An anonymous reader asks: "A friend recently discovered that her vehicle had been bugged by the police (for reasons I won't go into here). It seems the set-up had been wired into the car's electronics, so that whenever the car was going the microphones were recording the occupants' conversations. Unfortunately I didn't get to see everything she recovered, as she was a bit exuberant in her removal and disposal. However, I have been given a 20G Fujitsu notebook hard drive and some kind of audio processing chip from a manufacturer by the name of Topoint, and have been asked if I can examine the contents. You can read on to hear about my efforts so far, but I have several questions: If the surveillance device came from a vendor, what kind of file system might they use, and if - as I suspect - it is encrypted, do I have any options other than writing zeros over the drive and putting it to less controversial use?" "Not knowing what to do with the audio chip, I focused on the notebook hard drive. I got an adapter, connected it as master on my desktop and booted up. After checking the BIOS to see if the drive was recognised (it was), I was presented with a full-screen simple line diagram showing the floppy drive slot, a floppy with an arrow in front of it and across the bottom, the F keys with the F1 key depressed. Hitting F1 with or without entering a disk resulted in 'Non-system disk error...' So much for the direct approach.

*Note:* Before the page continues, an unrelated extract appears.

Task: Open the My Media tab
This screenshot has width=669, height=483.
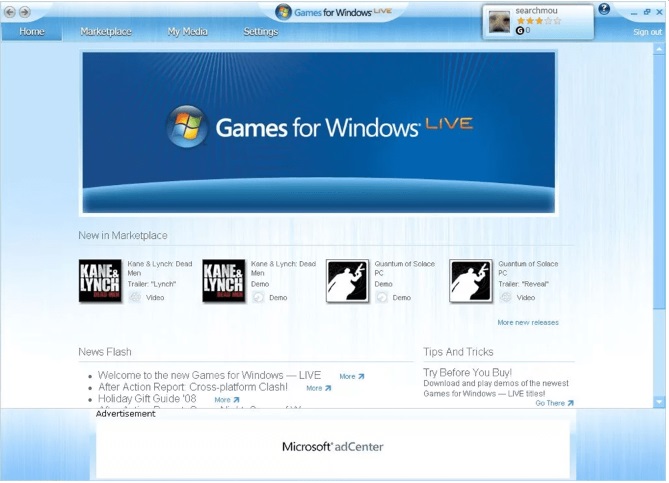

Next I set the drive as slave and booted Linux (Mandrake and then a few Live CDs), but the drive contents weren't recognised due to the lack of a partition table. So, I kept it as slave and ran a few forensic and data recovery tools in Windows: DFSee and tools from Mare Software and Runtime Software. I couldn't recognize the file system or recover anything from the drive with these, so I figure it isn't formatted with any of the standard FAT, FAT32, HPFS, NTFS, JFS, EXT2/3 or REISER file systems. I've kind of reached the limit of my abilities here, but my curiosity has been stoked.

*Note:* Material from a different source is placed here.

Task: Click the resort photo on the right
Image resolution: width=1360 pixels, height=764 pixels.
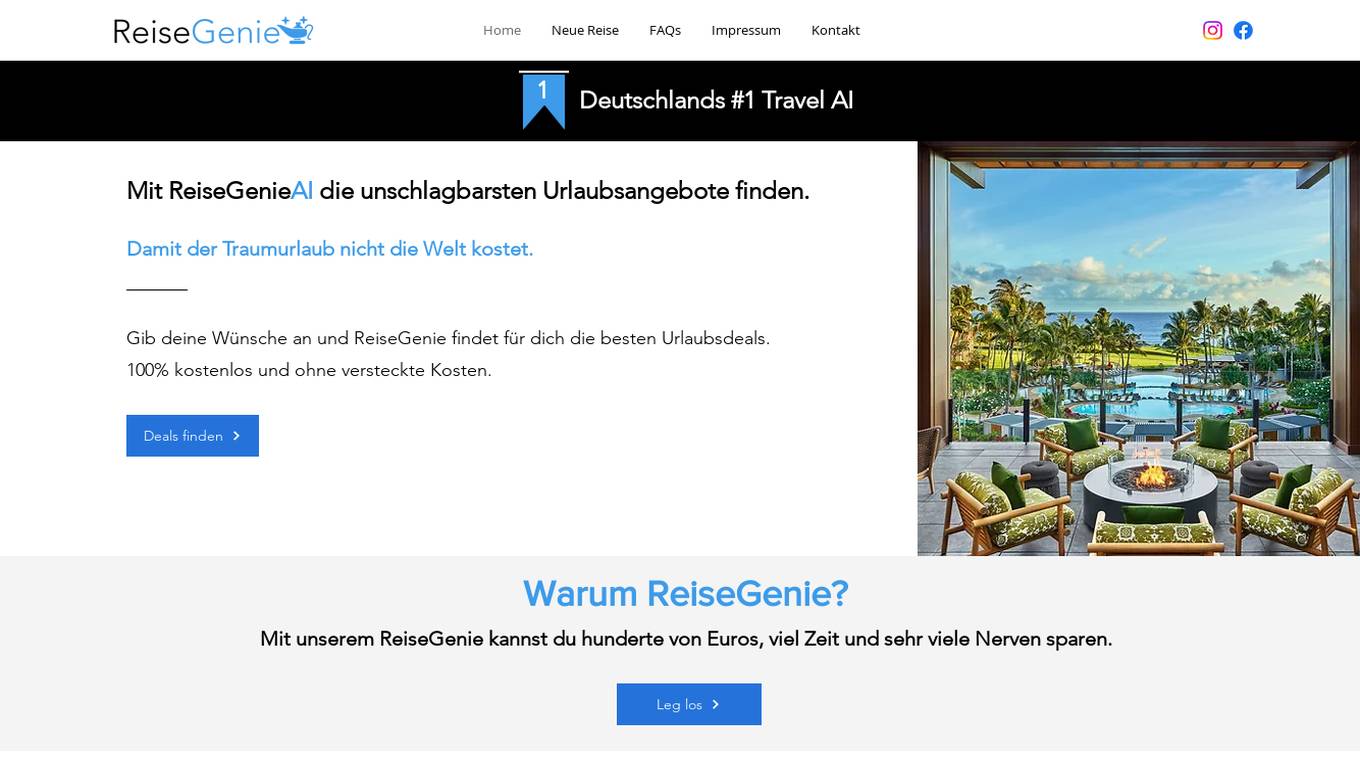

Does anyone have any suggestions or comments - useful or otherwise? To anticipate a few in advance: Yes, listening devices might well run Linux. We're not in the US and are more interested in human rights than terrorism. My friend obviously knows most of what has been recorded, but wants to figure out how long the bug was in place."

3 of 136 comments (clear)

  1. Investigate the audio chip first by DavidYaw · · Score: 5, Insightful

    Assuming the audio chip has a part number on it, try to get the datasheet from the manufacturer. See what format data it outputs, and perhaps the data on the hard drive is raw output from the audio chip. (If the audio chip's native format is 12 bit, 8k samples/sec, then that might be what's on the HD. If the audio chip supports some sort of audio compression, etc...)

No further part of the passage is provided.